◆ Excerpted passage ◆
● ● ● ●
Interconnecting Emergency Medicine Research: the Value of National Research Networks.
1Pediatrics, Schulich School of Medicine and Dentistry, Western University, Canada
Research In Emergency Medicine has many challenges. The ability to conduct large randomize clinical trails can be hampered by the busy ED environment, the short contact time of the ED team with the patients being recruited to participate in research, and obtaining the number of patients required to generate clinical significant results that can impact patient care. The development of Research Networks can circumvent some of the issues that impact on acquiring ED patients to conduct patient centre outcomes that will meaningfully contribute to their care. Research Networks have many benefits including increasing the caliber of research undertaken, procuring research funding and improving research from time of implementation to publication.
This presentation will discuss the challenges and principles involved in the development of a national research network to conduct high quality multi-centred research in Emergency Medicine. The presentation will discuss the development of a new network entitled Network of Canadian Emergency Researchers (NCER).
The presentation will also compare the development of this NCER to a longer standing Research Network know as Pediatric Emergency Research Canada (PERC). PERC is a successful Canadian research network that has demonstrated the opportunities offered by Research Networks.
A model for development of a Research Network will be discussed, including the issues of developing terms of reference, intellectual property, endorsement process, value to the participants. The PERC network will be used to catalog the success of a developed research network.
Types of networks will be discussed.
National Research Networks are an important model for the development of high quality patient outcome research. Such networks enhance the quality of research, the time line and validity of the research.
● ● ● ●
◆ Assignment A ◆
Based on the research networks abstract, say whether each statement agrees with it. Answer yes or no for each, and quote the deciding words.
(i) NCER is a longer-standing network than PERC.
(ii) Research networks can help in procuring research funding.
(iii) Intellectual property is one of the issues in the model for developing a research network.
◆ Assignment B ◆
According to the research networks abstract, which network will be used to catalog the success of a developed research network?
◆ Assignment C ◆
List every issue that the research networks abstract names as part of the model for developing a research network.
Answer from the research networks abstract alone.
● ● ● ●
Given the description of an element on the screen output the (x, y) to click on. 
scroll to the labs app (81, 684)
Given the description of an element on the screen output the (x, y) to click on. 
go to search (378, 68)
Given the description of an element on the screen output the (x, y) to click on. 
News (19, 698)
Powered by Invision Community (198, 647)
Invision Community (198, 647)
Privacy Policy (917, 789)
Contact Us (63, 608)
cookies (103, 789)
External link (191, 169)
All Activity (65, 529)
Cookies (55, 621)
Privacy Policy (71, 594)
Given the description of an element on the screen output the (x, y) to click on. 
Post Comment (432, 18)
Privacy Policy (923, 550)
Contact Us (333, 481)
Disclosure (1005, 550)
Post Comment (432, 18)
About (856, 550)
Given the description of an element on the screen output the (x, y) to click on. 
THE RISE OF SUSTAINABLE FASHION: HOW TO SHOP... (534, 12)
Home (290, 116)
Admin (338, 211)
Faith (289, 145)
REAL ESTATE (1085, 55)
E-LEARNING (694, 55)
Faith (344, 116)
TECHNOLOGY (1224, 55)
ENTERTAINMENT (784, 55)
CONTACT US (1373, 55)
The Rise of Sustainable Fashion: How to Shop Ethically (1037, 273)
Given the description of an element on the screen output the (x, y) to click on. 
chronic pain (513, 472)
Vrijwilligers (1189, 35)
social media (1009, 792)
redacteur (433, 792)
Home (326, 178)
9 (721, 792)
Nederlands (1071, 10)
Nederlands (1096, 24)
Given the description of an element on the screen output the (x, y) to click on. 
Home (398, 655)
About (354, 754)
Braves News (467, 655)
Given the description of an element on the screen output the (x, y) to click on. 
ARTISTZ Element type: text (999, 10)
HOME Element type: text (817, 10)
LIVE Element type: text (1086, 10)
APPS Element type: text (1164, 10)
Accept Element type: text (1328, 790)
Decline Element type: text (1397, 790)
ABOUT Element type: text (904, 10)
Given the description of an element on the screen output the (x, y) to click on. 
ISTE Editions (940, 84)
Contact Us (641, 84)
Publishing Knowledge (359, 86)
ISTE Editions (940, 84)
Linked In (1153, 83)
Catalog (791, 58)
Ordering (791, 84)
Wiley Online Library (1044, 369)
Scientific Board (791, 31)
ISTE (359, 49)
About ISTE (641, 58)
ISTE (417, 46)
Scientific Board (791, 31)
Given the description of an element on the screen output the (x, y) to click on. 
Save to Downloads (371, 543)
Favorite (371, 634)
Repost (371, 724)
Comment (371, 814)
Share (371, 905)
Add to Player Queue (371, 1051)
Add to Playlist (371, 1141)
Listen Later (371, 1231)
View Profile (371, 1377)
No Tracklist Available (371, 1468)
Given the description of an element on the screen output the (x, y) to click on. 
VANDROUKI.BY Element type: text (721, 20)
● ● ● ●
◆ Solution A ◆
(i) No: "The presentation will discuss the development of a new network entitled Network of Canadian Emergency Researchers (NCER)."
(ii) Yes: "Research Networks have many benefits including increasing the caliber of research undertaken, procuring research funding and improving research from time of implementation to publication."
(iii) Yes: "including the issues of developing terms of reference, intellectual property, endorsement process, value to the participants"

◆ Solution B ◆
Pediatric Emergency Research Canada (PERC).

◆ Solution C ◆
- Developing terms of reference
- Intellectual property
- Endorsement process
- Value to the participants